## EXERCISE
Duplicate the lines below, beginning at the line that contains "Find the location of a particular element." and stopping after the line that contains "candidate-name-link: Anil Varma is".

## INPUT
# # # # #

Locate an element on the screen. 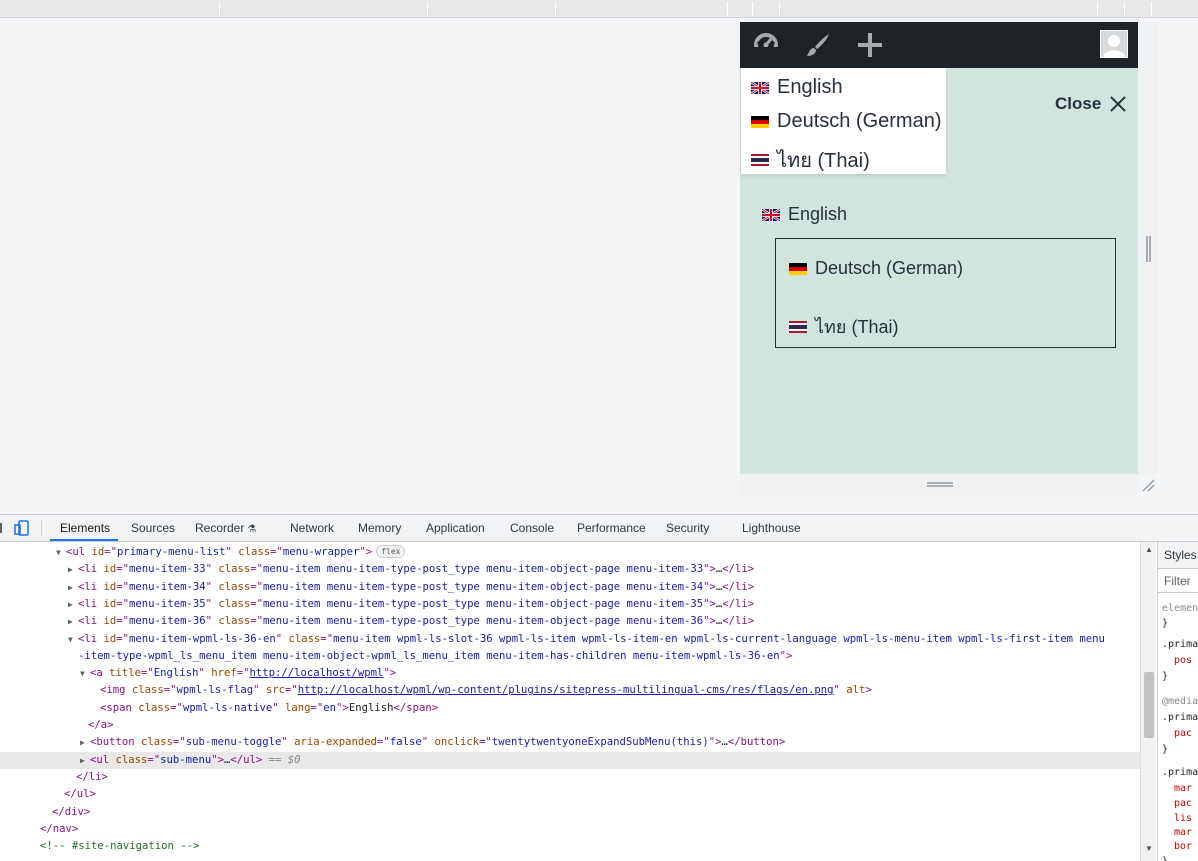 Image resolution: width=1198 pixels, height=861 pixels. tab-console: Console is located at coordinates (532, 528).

# # # # #

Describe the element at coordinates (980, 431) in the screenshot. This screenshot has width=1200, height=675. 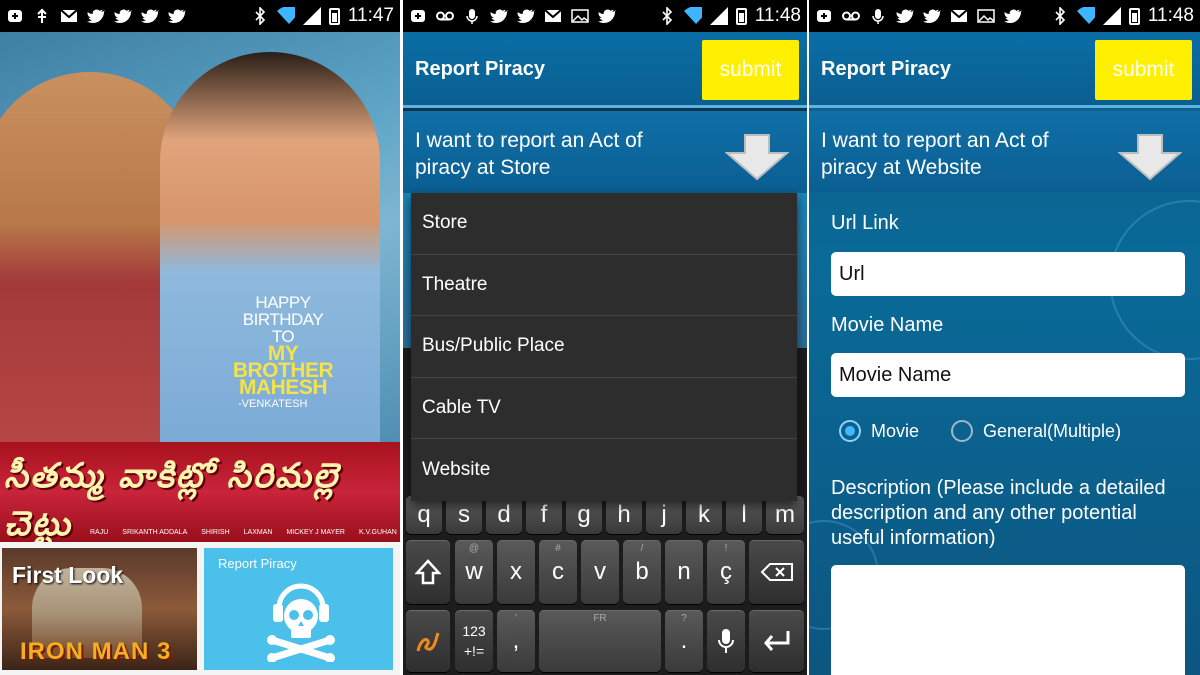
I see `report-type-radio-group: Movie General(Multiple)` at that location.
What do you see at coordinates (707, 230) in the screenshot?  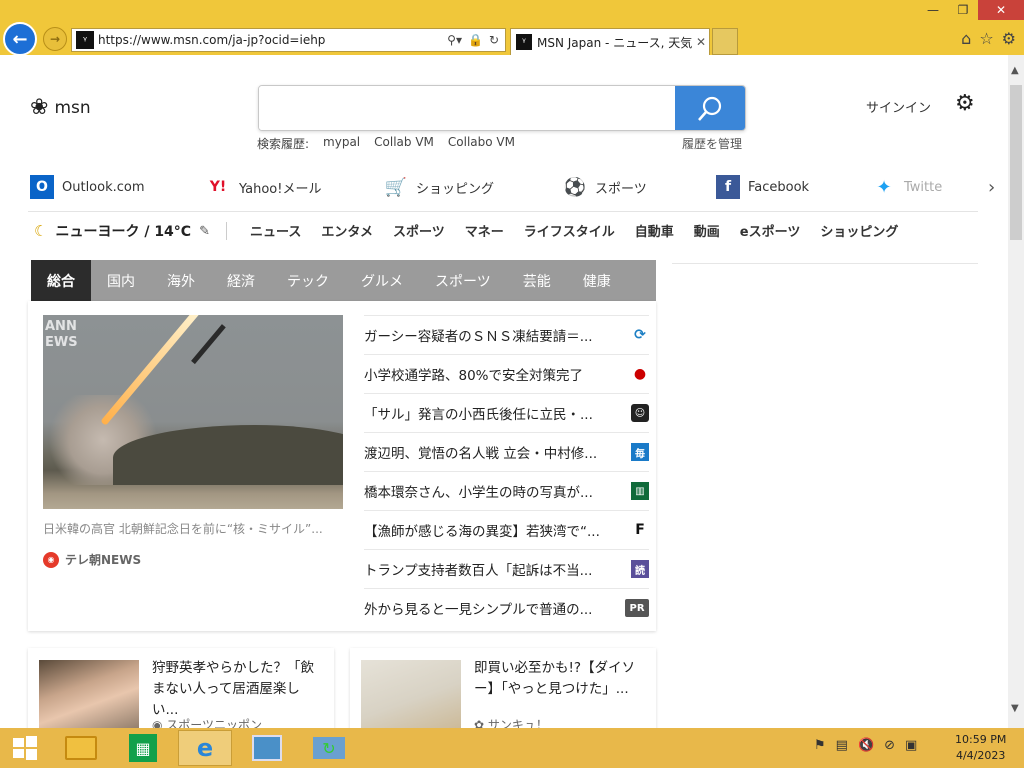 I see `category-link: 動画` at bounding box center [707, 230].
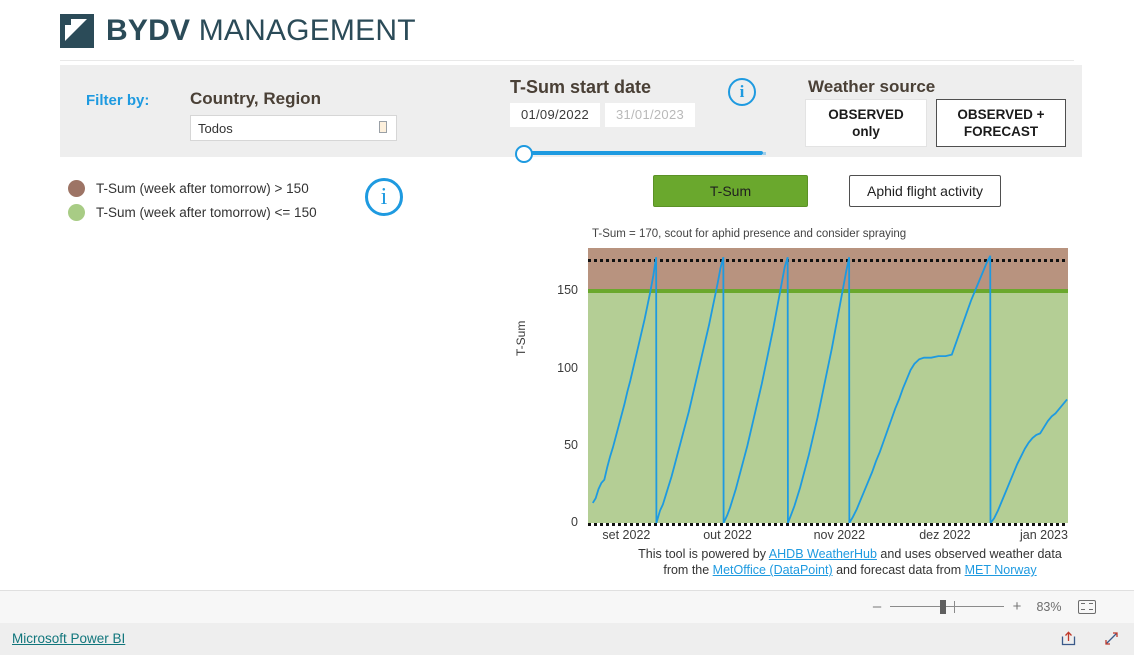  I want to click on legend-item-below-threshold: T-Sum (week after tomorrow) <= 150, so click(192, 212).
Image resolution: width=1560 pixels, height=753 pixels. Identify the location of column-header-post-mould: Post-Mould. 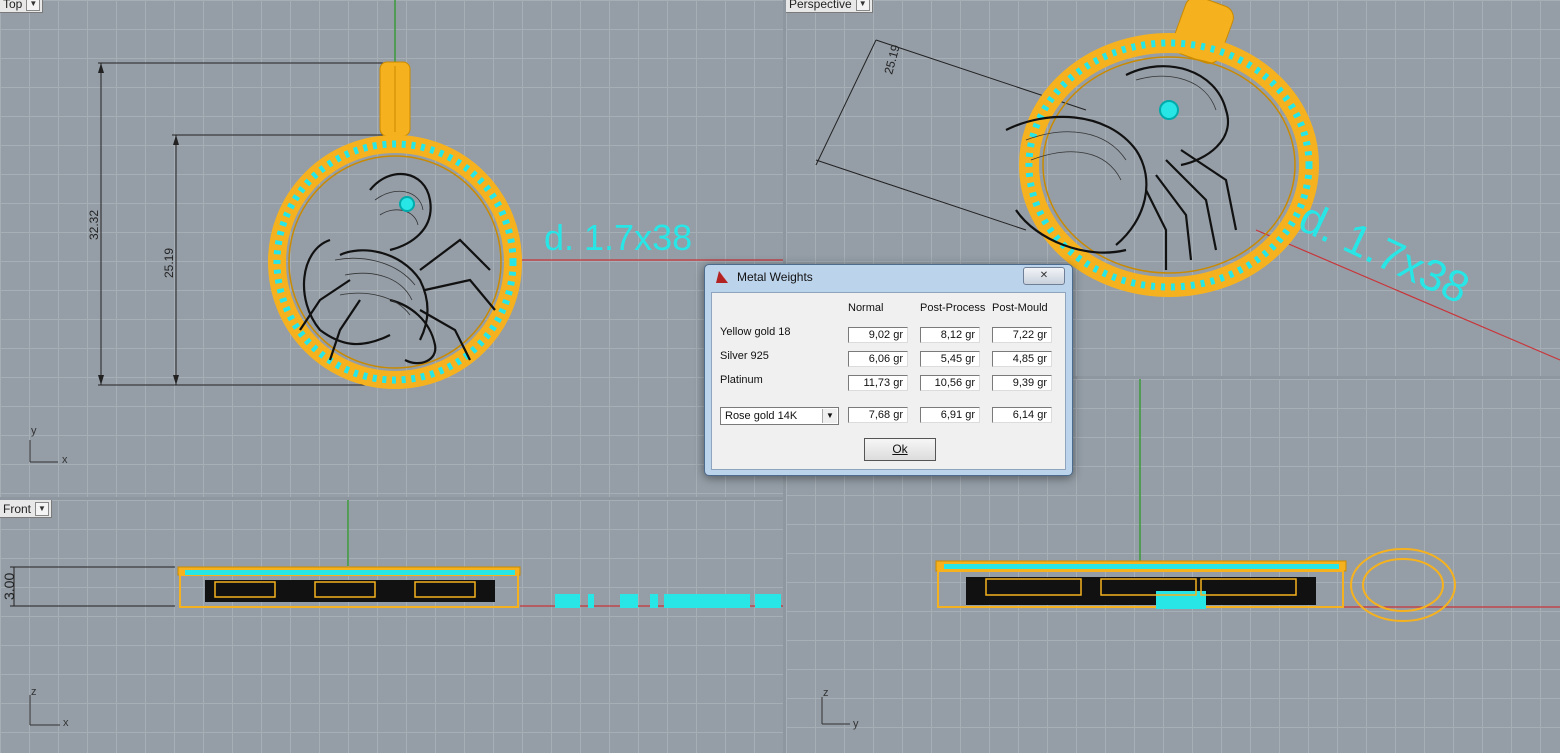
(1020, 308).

# # # # #

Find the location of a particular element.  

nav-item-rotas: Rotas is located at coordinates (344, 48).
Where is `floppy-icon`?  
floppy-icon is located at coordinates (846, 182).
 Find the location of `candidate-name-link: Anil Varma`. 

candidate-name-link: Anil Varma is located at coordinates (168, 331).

# # # # #

## RESULT FOR THIS EXERCISE
Find the location of a particular element.  

nav-item-rotas: Rotas is located at coordinates (344, 48).
Where is `floppy-icon`?  
floppy-icon is located at coordinates (846, 182).
 Find the location of `candidate-name-link: Anil Varma`. 

candidate-name-link: Anil Varma is located at coordinates (168, 331).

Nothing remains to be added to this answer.